To prove the lasting effectiveness of an intervention, you would have to monitor participants over their lifetimes. Yet programs rarely have funding beyond a couple of years. With one of the highest daily rates of Facebook users in the Arab world, you never know if it was a script writing class which made a difference or a counter-messaging video on YouTube. That’s why government coordination at all levels matters so much. Without it, any intervention will amount to little more than short-lived experiments, a band-aid in a country plagued by systemic extremism.

In May 2017, after two years of private consultation with the United Nations Development Program, the Jordanian government produced one of the region’s first national strategies to counter violent extremism. But the contents of the strategy remain a secret, and according to sources inside the UNDP, there is no indication the government will adopt it. “We did it, it was presented, and we don’t know what happened to it,” said a senior UNDP researcher who worked on the strategy.

The Hashemite kingdom is not the only regime reluctant to loosen control of its counterterrorism agenda. The Trump administration has largely given up US leadership on countering violent extremism; political priority and talk at the highest levels has shifted to border security and intelligence, says Rosand. With over 100 countries grappling with returned ISIS fighters, governments feel increasingly under siege.

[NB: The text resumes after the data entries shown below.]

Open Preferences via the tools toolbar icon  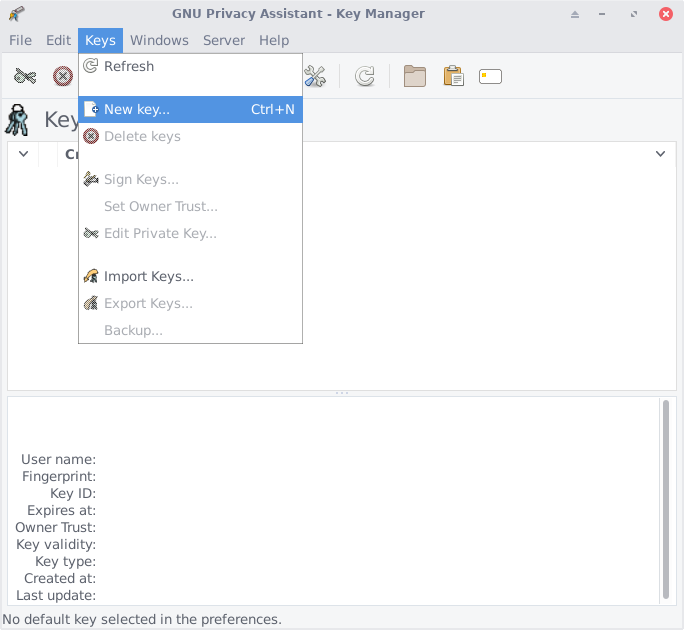click(315, 76)
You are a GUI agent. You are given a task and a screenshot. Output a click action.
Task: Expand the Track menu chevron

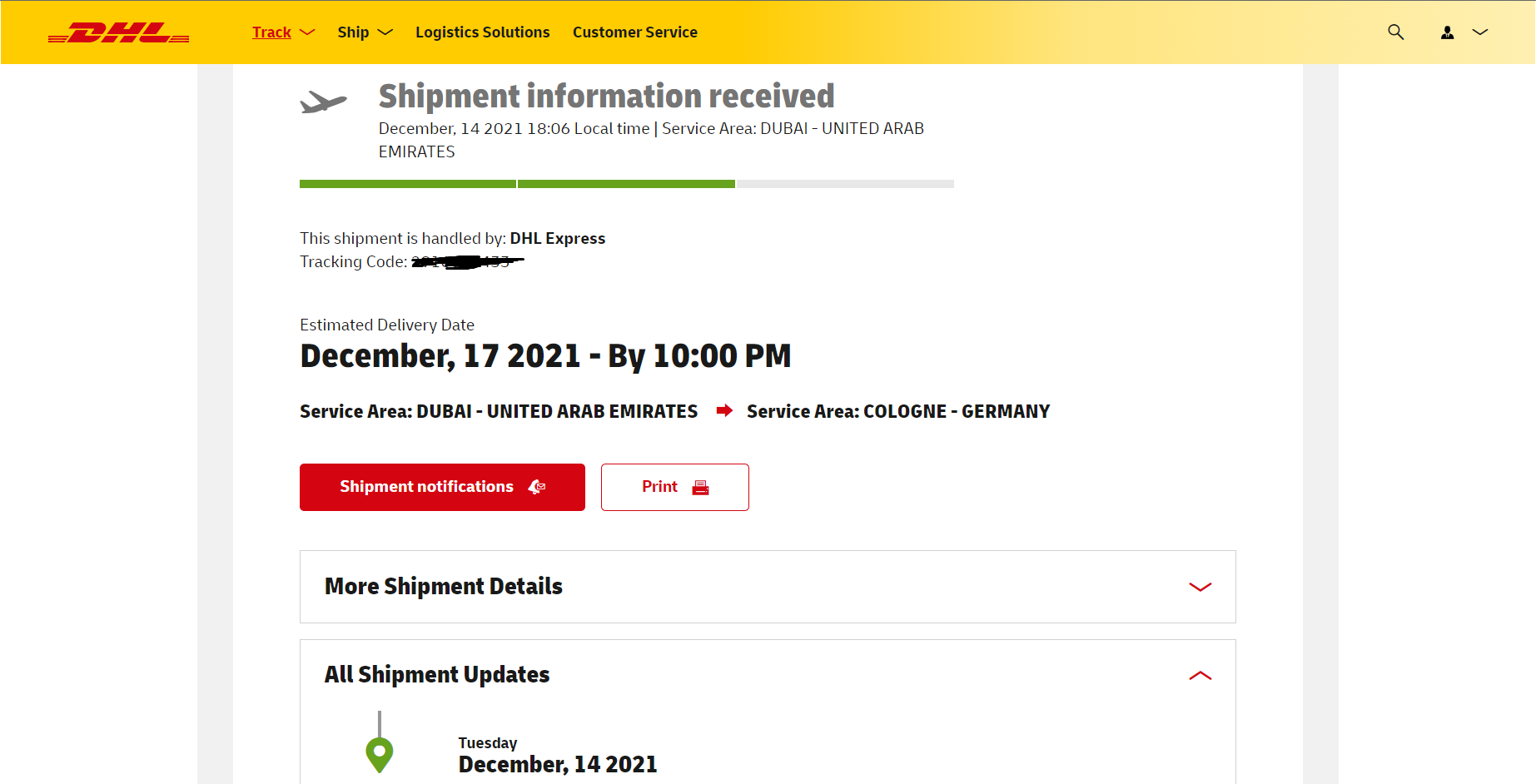307,32
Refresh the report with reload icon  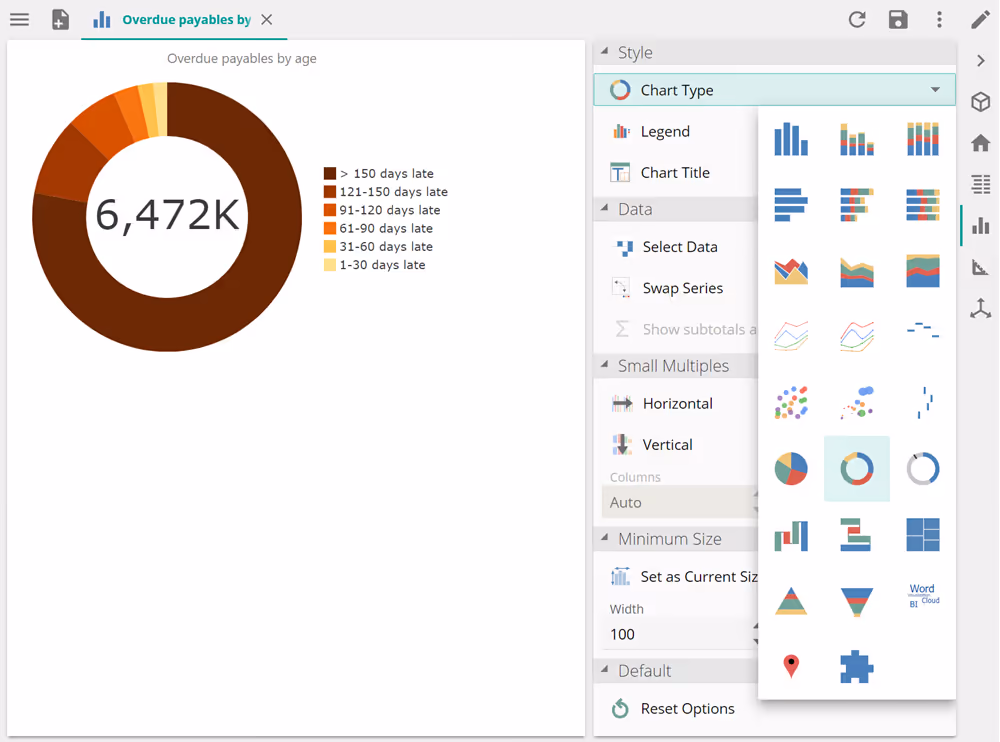(x=857, y=20)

At the UN, an alliance of authoritarian governments has come out opposing anything that falls short of the kill and capture approach, including such countries as China, Russia, Iran, Saudi Arabia, Egypt and Venezuela. Part of their opposition is rooted in a deep distrust of civil society. But it’s also based on the premise that terrorists are all cut from the same cloth, and as un-reformable ideologues, they deserve death or prison forever. “If authoritarian regimes are no longer being highlighted or fingered for their malfeasance, but actually are being put on a pedestal as sort of champions of protecting their people, CVE is not sustainable,” said Rosand.

Even as governments around the world reaffirm their control over counterterrorism, they have rarely accepted responsibility for their failures. Aggressive foreign policy continues to open up power vacuums and push many frustrated youth towards extremism. Consider the war in Syria, or the stalled political process in Iraq where Sunnis have been largely excluded from politics since the defeat of Saddam Hussein. In Jordan, part of the country’s sustaining myth is based on its role as caretaker of the al-Aqsa mosque and broker for Palestinian statehood. The unlikely alliance between the US, Saudi Arabia, Israel and the UAE has already threatened to isolate Jordan and force its hand on Jerusalem.

“This framework is under attack in Jordan. If we collectively are not able to solve problems in the region, then we will be in a similar state for a long time,” said Shteiwi. “This is what feeds these people, this is what makes them able to sustain and generate support.” 

We’re caught in the middle. That’s not an opinion. That’s a fact.”